* _Task_:
Every line from the one with "The width and height of the screenshot is (1052, 1148)." through the final line of the entries below should be returned exactly; leave out all other lines.

[Items from a dataset]

----------

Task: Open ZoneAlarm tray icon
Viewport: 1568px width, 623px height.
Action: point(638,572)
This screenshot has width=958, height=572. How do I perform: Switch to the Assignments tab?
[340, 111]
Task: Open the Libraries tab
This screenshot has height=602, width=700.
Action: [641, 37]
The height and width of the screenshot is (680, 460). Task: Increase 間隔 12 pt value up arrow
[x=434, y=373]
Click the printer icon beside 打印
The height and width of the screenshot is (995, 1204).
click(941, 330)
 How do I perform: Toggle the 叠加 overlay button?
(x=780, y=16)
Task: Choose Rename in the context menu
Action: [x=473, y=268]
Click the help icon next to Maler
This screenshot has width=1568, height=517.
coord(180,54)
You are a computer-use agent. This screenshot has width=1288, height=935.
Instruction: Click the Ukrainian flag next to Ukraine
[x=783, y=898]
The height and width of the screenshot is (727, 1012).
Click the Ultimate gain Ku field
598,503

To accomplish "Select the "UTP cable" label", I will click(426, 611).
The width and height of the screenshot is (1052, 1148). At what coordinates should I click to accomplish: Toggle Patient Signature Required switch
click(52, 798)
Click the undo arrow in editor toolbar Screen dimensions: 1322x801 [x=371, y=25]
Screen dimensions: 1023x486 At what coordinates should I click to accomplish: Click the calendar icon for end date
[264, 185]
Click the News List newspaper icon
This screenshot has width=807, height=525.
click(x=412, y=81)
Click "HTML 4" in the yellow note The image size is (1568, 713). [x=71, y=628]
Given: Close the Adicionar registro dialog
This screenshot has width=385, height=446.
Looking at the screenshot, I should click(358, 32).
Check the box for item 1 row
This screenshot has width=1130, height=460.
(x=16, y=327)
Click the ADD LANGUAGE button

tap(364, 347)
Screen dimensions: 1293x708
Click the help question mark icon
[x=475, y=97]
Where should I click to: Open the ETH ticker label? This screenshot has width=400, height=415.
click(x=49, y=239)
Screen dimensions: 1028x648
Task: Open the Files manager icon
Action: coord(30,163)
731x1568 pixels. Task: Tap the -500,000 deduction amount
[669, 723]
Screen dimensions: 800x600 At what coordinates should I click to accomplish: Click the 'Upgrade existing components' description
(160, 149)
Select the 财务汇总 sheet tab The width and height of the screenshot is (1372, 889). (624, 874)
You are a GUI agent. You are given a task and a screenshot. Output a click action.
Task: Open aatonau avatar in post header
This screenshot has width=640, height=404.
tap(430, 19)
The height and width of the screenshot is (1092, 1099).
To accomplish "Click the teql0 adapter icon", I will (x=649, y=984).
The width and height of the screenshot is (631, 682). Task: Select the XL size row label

----------

* _Exercise solution_:
The width and height of the screenshot is (1052, 1148). At what coordinates should I click to accomplish: Toggle Patient Signature Required switch
click(52, 798)
Click the undo arrow in editor toolbar Screen dimensions: 1322x801 [x=371, y=25]
Screen dimensions: 1023x486 At what coordinates should I click to accomplish: Click the calendar icon for end date
[264, 185]
Click the News List newspaper icon
This screenshot has width=807, height=525.
click(x=412, y=81)
Click "HTML 4" in the yellow note The image size is (1568, 713). [x=71, y=628]
Given: Close the Adicionar registro dialog
This screenshot has width=385, height=446.
Looking at the screenshot, I should click(358, 32).
Check the box for item 1 row
This screenshot has width=1130, height=460.
(x=16, y=327)
Click the ADD LANGUAGE button

tap(364, 347)
Screen dimensions: 1293x708
Click the help question mark icon
[x=475, y=97]
Where should I click to: Open the ETH ticker label? This screenshot has width=400, height=415.
click(x=49, y=239)
Screen dimensions: 1028x648
Task: Open the Files manager icon
Action: coord(30,163)
731x1568 pixels. Task: Tap the -500,000 deduction amount
[669, 723]
Screen dimensions: 800x600 At what coordinates should I click to accomplish: Click the 'Upgrade existing components' description
(160, 149)
Select the 财务汇总 sheet tab The width and height of the screenshot is (1372, 889). (624, 874)
You are a GUI agent. You are given a task and a screenshot. Output a click action.
Task: Open aatonau avatar in post header
This screenshot has width=640, height=404.
tap(430, 19)
The height and width of the screenshot is (1092, 1099).
To accomplish "Click the teql0 adapter icon", I will (x=649, y=984).
The width and height of the screenshot is (631, 682). Task: Select the XL size row label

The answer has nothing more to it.